What did a forty year old Viennese intellectual really know about the inner (or outer for that matter) life of a ten year old West Side Chicago Irish kid who had no one to care for him? As a result, judging from the letters in the Reader from former students, Bettelheim’s medicine was often worse than the illness he purportedly sought to cure.
The most troubling Reader article ever
“House of Screams” by John Conroy, Jan. 26
Two Chicago policemen were shot dead in the street in 1982. Andrew Wilson, their killer, would not waver from his story—that when he was arrested, Area Two detectives led by Jon Burge tortured him. Wilson sued the city. Conroy wrote:
Wilson testified that he was then taken to Interview Room Number 2, and that Burge said something on the order of “My reputation is at stake and you are going to make a statement.” According to Wilson, Detective Yucaitis entered the room a short time later carrying a brown paper bag from which he extracted a black box. Yucaitis allegedly pulled two wires out of the box, attached them with clamps to Wilson’s right ear and nostril, and then turned a crank on the side of the box. “I really can’t explain it,” Wilson said. “The first time he did it, it just hurt. I can’t explain it. When Burge was doing it I can explain more because he did it more. . . . It hurts, but it stays in your head, OK? It stays in your head and it grinds your teeth. . . . It grinds, constantly grinds, constantly. . . . The pain just stays in your head. . . . It’s just like this light here like when it flickers, it flickers . . . and your teeth constantly grinds and grinds and grinds and grinds and grinds and grinds. All my bottom teeth was loose behind that, these four or five of them, and I tried to get the doctor to pull them. He said he wouldn’t pull them because they would tighten back up.”
“I kept hollering when he [Yucaitis] kept cranking,” Wilson said, “but he stopped because somebody come to the door, so he went to the door and see what they wanted.” When Yucaitis came back, Wilson said, he put the device back in the bag and left.

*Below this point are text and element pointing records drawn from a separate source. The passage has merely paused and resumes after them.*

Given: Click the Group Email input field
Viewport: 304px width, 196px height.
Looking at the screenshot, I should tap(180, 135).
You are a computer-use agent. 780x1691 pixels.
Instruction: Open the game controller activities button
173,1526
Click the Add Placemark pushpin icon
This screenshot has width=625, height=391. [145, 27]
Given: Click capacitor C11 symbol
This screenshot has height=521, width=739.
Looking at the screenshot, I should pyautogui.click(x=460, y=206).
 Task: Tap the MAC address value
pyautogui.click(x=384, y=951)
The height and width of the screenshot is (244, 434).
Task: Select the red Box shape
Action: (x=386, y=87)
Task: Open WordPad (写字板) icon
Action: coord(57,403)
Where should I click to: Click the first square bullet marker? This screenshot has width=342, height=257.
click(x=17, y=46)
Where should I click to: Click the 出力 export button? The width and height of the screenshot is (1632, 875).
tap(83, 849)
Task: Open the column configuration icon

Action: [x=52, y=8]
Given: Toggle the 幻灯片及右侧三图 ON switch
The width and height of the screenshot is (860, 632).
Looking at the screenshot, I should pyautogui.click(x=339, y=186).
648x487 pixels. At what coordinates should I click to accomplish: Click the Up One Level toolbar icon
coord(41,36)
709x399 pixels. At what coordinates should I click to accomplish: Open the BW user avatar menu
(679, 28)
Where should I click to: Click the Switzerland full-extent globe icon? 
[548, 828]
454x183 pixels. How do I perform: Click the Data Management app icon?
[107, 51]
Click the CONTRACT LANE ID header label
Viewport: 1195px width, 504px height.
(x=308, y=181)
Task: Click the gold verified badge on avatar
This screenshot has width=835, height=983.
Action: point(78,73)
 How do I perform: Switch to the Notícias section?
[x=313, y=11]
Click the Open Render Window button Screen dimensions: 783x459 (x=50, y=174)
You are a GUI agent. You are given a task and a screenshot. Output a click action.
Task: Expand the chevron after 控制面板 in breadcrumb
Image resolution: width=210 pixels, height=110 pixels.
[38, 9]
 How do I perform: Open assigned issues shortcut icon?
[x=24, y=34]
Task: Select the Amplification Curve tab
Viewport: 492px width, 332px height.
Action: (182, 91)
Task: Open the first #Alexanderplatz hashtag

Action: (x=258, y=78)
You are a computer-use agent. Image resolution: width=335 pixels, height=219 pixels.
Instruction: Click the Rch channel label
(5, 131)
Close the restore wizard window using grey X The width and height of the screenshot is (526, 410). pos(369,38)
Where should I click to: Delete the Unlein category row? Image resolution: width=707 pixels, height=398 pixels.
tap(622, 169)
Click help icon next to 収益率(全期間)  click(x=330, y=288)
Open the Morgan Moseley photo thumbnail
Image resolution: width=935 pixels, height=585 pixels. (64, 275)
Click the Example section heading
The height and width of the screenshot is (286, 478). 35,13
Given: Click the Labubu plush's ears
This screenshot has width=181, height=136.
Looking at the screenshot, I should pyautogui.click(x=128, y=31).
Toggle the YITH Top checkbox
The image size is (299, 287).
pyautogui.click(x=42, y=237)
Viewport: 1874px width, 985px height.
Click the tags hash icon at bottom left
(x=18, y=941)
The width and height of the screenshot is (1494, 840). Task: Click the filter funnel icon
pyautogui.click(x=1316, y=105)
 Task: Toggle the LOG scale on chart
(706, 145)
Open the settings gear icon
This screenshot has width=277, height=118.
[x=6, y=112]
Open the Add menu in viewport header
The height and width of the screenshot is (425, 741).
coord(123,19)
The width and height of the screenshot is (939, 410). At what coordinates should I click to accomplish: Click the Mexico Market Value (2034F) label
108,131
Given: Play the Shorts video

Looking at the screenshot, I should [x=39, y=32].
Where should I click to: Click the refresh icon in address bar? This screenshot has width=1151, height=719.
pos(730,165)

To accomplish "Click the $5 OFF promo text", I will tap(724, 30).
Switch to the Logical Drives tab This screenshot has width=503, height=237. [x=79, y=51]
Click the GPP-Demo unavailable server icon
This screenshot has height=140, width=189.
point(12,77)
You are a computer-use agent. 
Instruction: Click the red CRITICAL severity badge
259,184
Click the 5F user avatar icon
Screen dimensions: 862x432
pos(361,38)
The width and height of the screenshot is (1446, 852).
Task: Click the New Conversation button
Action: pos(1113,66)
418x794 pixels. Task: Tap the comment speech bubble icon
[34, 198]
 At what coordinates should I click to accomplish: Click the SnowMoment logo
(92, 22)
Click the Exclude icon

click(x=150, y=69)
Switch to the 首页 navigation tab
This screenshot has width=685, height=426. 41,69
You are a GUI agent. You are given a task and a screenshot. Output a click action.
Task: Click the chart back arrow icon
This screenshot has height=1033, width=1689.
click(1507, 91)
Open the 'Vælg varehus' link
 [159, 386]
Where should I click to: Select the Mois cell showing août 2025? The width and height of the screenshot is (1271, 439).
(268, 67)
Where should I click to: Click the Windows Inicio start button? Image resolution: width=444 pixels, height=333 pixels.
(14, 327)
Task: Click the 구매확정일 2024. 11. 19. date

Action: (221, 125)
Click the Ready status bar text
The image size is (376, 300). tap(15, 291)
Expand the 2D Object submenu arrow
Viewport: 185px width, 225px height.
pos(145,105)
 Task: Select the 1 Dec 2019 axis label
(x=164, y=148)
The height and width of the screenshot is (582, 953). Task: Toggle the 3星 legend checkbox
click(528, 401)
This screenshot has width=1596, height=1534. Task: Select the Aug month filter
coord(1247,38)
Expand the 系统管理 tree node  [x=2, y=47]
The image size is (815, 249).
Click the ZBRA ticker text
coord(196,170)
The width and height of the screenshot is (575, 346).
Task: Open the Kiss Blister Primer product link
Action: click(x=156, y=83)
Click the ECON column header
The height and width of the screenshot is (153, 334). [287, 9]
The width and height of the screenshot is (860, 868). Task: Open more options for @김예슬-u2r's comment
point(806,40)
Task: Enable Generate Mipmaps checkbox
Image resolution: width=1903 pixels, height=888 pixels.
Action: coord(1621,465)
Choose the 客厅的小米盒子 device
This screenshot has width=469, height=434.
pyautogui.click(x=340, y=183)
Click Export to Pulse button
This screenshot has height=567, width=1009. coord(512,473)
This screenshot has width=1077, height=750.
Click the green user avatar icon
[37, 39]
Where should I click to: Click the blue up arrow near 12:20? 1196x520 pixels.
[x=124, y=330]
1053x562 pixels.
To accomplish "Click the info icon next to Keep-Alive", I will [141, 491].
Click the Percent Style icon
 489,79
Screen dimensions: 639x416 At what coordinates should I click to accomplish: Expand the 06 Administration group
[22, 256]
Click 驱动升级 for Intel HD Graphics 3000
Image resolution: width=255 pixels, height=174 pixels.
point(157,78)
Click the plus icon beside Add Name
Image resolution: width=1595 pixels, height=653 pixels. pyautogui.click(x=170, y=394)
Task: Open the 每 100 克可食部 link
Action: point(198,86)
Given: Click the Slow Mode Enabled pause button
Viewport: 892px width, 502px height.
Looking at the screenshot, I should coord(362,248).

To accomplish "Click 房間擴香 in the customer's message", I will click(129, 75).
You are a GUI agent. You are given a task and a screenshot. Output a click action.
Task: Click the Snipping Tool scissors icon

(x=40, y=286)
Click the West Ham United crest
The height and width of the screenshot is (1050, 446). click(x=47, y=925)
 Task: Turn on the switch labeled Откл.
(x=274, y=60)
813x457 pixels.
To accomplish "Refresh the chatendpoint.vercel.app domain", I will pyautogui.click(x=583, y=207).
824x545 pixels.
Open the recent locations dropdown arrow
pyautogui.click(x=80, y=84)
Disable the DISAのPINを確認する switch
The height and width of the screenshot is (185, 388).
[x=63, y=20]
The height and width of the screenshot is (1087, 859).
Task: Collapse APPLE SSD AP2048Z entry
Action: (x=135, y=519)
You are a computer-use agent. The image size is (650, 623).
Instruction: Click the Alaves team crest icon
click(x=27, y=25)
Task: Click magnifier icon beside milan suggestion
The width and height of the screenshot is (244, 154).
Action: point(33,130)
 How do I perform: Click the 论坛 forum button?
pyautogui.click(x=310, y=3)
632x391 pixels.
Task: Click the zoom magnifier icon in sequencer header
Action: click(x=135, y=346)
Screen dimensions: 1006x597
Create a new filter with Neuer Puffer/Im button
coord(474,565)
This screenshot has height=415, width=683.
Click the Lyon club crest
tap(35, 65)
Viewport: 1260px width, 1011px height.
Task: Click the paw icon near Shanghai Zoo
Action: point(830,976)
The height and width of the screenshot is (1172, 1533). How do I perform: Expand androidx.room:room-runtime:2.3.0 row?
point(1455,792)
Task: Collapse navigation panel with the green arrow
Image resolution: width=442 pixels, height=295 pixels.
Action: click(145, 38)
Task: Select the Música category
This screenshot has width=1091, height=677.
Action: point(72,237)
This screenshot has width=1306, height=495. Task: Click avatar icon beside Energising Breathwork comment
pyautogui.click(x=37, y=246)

Wilson testified that Burge returned with the black box about an hour later.
Q: What, if anything, did Commander Burge say when he came into the room?
A: He said “fun time.”
Conroy reported that not just Wilson, but a “parade” of other suspects, accused the same officers of torturing them. In the main, Chicago reacted to Conroy’s story the way people do to most unsettling news—by ignoring it. But in the long run, that wasn’t possible. Three years later former police commander Jon Burge was kicked off the force. Last summer he was convicted of lying about police torture and sentenced to prison.